Elsewhere on the album ‘Two Minds’ is a thunderous belter half a decade in the making (Alana wrote her part five years ago, but it wasn’t until recently that Dan and Joe came up with music that matched the song), while ‘It Comes And Goes’ is a song Joe wrote inspired by the likes of The Streets and Burial. “It’s about that feeling at the end of the night when you’re leaving a rave,” Joe says. “With lines like ‘the night time’s the hardest time and it knows all my lies’ we wanted to push the limits of how poetic you could get on a dance track.”
Actually, ‘Between II Worlds’ as a whole is a uniquely persuasive example of how totally boundless dance music can and always should be. “Musically we’ve always been into the idea of a journey, whether it’s through an album or a DJ set,” Dan explains. “On the album, ’Into The Night’ and ‘What Does Love Mean’ are both about an escape: you don’t know what they’re escaping, but they’re both about taking a journey. There are hints at a story with no beginning or end: just snapshots.”

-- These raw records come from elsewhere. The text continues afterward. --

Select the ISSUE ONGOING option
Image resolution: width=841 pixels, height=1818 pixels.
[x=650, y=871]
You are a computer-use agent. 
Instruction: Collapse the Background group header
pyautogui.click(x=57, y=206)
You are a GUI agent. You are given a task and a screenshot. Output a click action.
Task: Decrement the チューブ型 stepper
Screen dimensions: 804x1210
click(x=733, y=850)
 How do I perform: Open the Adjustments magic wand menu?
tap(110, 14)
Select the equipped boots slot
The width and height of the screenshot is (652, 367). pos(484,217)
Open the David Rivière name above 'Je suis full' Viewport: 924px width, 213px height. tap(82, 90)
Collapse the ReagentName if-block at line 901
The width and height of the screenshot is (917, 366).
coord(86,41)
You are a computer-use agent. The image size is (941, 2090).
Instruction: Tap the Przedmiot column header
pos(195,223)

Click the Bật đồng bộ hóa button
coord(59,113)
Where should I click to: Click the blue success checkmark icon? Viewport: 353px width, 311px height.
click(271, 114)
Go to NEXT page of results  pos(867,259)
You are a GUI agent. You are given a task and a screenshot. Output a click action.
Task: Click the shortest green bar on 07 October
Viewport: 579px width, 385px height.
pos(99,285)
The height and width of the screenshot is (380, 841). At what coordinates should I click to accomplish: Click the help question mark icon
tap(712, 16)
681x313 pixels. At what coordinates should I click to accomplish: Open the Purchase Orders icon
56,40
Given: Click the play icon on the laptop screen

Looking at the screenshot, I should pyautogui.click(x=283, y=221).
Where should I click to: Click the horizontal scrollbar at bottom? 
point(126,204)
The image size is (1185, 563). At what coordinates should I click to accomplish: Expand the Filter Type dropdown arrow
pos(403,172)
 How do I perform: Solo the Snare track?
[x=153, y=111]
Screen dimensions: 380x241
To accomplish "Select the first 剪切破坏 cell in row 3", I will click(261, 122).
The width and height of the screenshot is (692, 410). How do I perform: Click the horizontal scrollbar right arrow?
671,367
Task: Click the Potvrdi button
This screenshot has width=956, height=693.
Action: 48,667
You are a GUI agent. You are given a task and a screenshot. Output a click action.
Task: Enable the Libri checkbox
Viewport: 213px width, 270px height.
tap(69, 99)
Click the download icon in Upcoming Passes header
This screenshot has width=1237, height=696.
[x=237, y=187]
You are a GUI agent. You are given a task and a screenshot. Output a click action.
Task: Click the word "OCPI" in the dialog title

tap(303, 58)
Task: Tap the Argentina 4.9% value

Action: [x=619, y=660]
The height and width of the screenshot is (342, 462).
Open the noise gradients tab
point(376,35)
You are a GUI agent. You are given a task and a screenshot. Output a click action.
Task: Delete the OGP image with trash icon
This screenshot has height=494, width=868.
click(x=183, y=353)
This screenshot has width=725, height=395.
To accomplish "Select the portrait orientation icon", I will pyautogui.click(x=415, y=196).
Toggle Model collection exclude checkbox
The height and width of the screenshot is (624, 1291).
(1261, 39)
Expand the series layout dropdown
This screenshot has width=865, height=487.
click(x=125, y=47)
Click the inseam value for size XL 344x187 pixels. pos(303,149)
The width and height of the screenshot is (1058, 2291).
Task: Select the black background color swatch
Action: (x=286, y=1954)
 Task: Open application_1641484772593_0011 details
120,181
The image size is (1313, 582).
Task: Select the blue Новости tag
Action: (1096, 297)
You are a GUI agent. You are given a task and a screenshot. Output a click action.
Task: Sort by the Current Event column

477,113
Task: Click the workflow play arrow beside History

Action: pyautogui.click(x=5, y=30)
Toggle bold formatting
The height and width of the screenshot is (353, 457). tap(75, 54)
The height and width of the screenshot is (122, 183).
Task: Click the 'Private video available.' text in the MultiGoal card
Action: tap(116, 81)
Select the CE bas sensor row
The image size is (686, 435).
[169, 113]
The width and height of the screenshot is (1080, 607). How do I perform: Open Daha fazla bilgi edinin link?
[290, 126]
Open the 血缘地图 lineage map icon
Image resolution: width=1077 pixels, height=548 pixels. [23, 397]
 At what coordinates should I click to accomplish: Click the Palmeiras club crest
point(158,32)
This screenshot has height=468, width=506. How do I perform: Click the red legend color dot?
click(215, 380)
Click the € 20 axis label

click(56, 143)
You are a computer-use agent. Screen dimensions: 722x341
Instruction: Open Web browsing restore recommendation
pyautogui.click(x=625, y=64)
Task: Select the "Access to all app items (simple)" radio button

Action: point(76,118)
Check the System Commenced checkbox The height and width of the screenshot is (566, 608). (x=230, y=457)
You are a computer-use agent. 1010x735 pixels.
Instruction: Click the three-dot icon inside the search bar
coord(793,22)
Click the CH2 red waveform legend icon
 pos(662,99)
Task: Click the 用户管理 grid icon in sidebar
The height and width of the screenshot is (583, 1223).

NERO may be enigmatic, but the snapshots scattered throughout ‘Between II Worlds’ build a picture of a band entering an exciting new phase. And it’s a phase that celebrates intense but accessible songwriting alongside the myriad musical styles that continue to inform the NERO sound.
“People talk about genres a lot,” Dan explains. “But for NERO it’s never been about any genres. It’s about electronic music, and it’s about us.”